Courier Mail
By: Kerrie Sinclair
Australia must slash greenhouse gas emissions far more steeply and decades sooner than planned or there will be no chance of halting dangerous levels of warming, alarming new research shows.
The findings come on the eve of the much-anticipated Garnaut review of climate change and Australia's planned emissions trading scheme.
Australian National University Climate Law and Policy associate director Andrew Macintosh said new analysis showed there would be little chance of stabilising emissions at levels that would keep the rise in global average temperature below 2C.
That is the widely accepted threshold beyond which there were expected to be very damaging consequences for the environment and humanity.
Australia, which is among the highest per-capita emitters of greenhouse gases in the world because of coal-fired power stations, currently has a target of cutting emissions 60 per cent by 2050.
There is still no short-term target, although 2010 is firming as the start date to an emissions trading scheme.
However the ANU report said that was woefully inadequate and there needed to be ambitious targets set for as soon as 2020.
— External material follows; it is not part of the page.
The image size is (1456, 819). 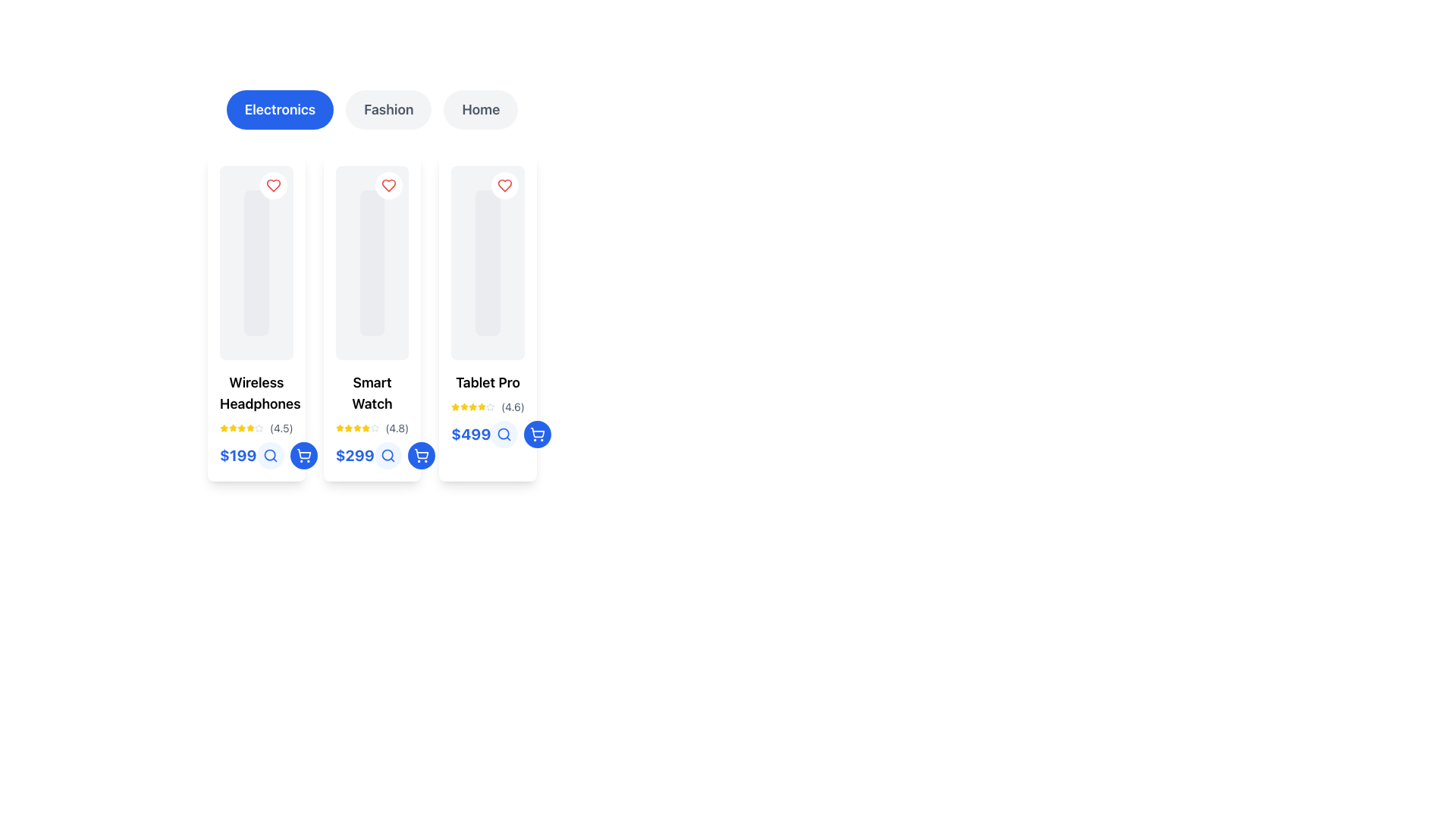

Mr Macintosh said a 60 per cent target of cuts for developed countries by 2050 was likely to fall "well short'' of what was required to keep the increase in global temperatures to below 3C.
"Sixty per cent is clearly inconsistent with trying to keep temperatures to 2C and is more consistent with trying to keep temperatures to 4C,'' Mr Macintosh said.
Former World Bank economist Nicholas Stern, who published a landmark 2006 report on global warming, last week called for developed nations, including Australia, to adopt far tougher emissions targets.
Stern recommended 20-40 per cent cuts in emissions by 2020 and a huge 80 per cent cut by 2050. He now recommended key developing nations such as China also abide by emissions reductions targets.
The ANU research also found that as the amount of greenhouses gases increased, the ability of Earth to absorb them became progressively lower in a damaging feedback phenomenon.
Mr Macintosh said those feedback effects were often overlooked by policymakers but if they continued to ignore the phenomenon any chance of avoiding dramatic temperature and sea levels rises risked becoming "closed off''. "A concerted effort from the international community is required to achieve even an atmospheric concentration target that equates to a best estimate warming of 3.6 degrees,'' Mr Macintosh said. "If there is a desire to keep the temperature increase below 3C, the results suggest the key abatement dates are likely to be 2020 to 2030, not 2050.''
A centrepiece of the Rudd Government's efforts to curb greenhouse gas emissions is a carbon trading scheme planned for 2010 that would give a financial incentive for major emitters to be more energy-efficient and favour lower-emitting power sources.
Some large industries have called for the trading scheme to be delayed while others say targets should be kept for investment certainty.